◆ **TASK STATEMENT**
Edit the rows from the line with "You are a GUI" through the end of the rows, replacing "Cookies" with "History" and keeping everything else unchanged. Leave the pictures out of your answer.

◆ **Entries on target coordinates**
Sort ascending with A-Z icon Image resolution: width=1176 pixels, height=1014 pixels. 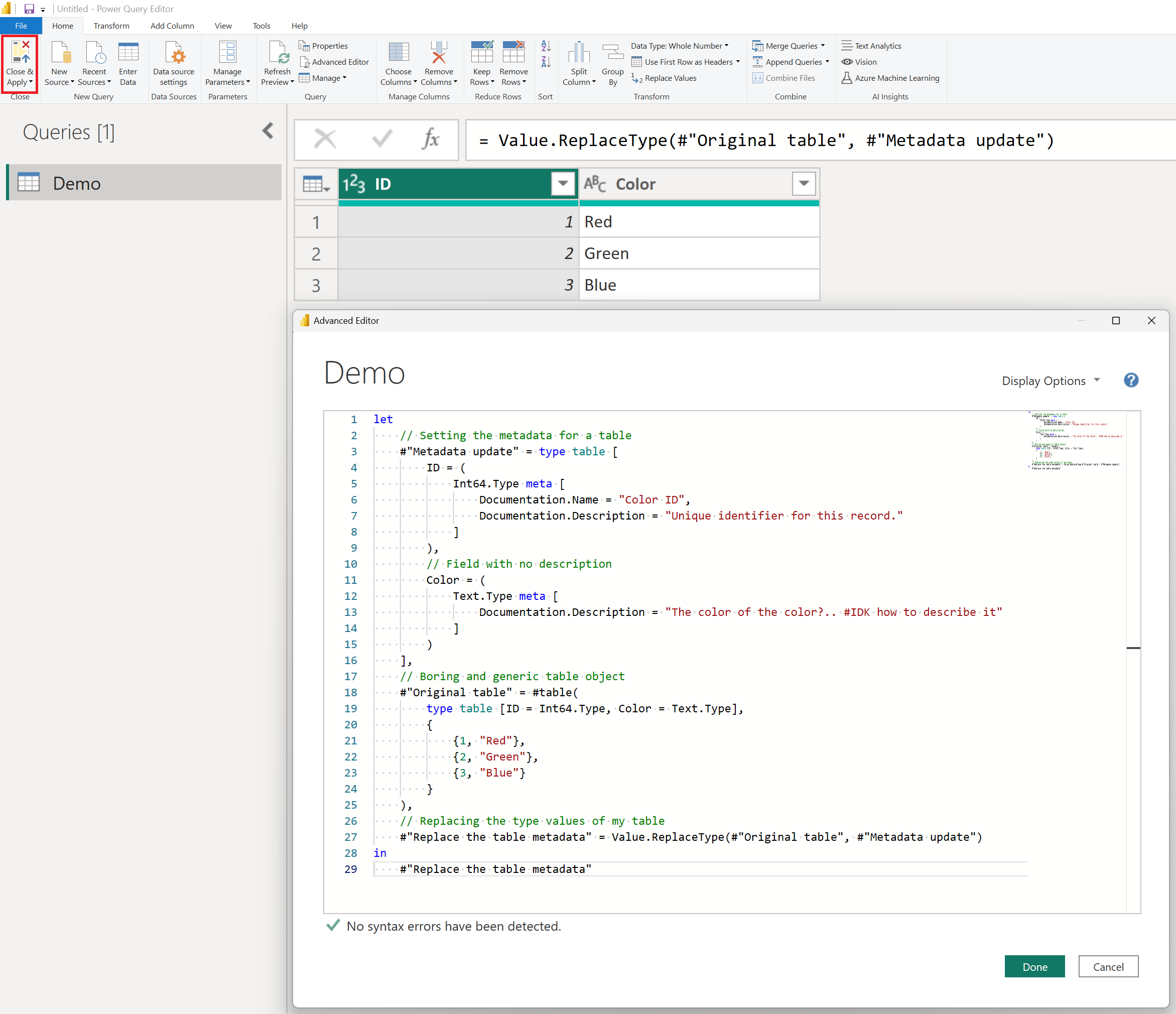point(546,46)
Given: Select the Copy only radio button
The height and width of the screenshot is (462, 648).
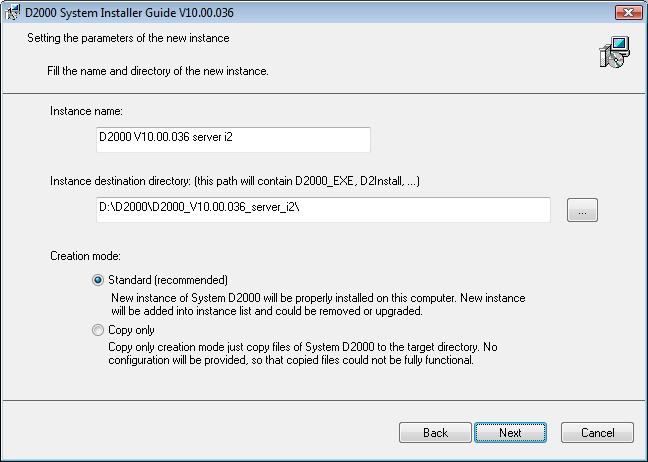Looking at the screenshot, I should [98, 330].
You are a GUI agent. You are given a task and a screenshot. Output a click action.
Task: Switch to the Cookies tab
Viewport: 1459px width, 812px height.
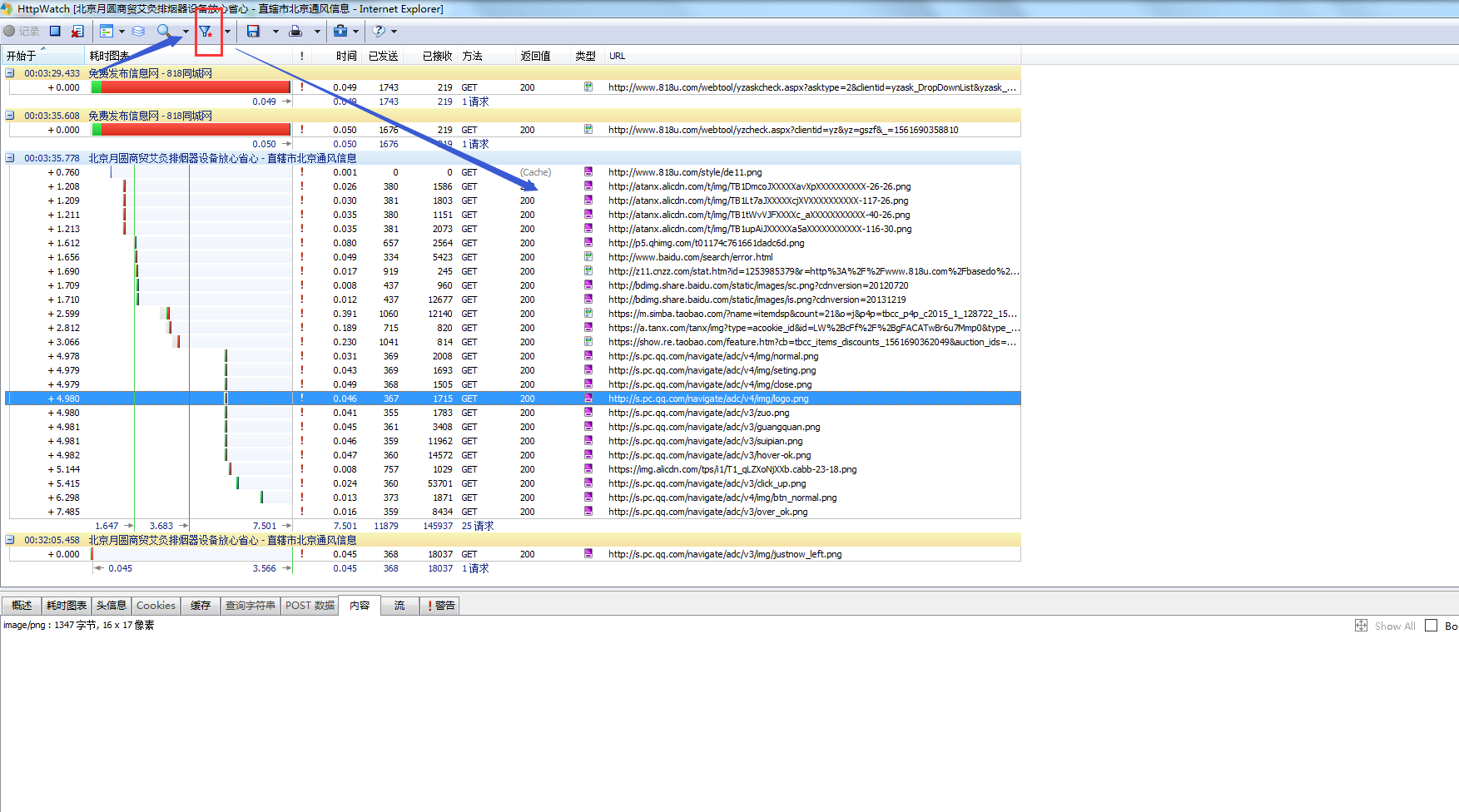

◆ **EXERCISE OUTPUT**
You are a GUI agent. You are given a task and a screenshot. Output a click action.
Task: Switch to the History tab
Viewport: 1459px width, 812px height.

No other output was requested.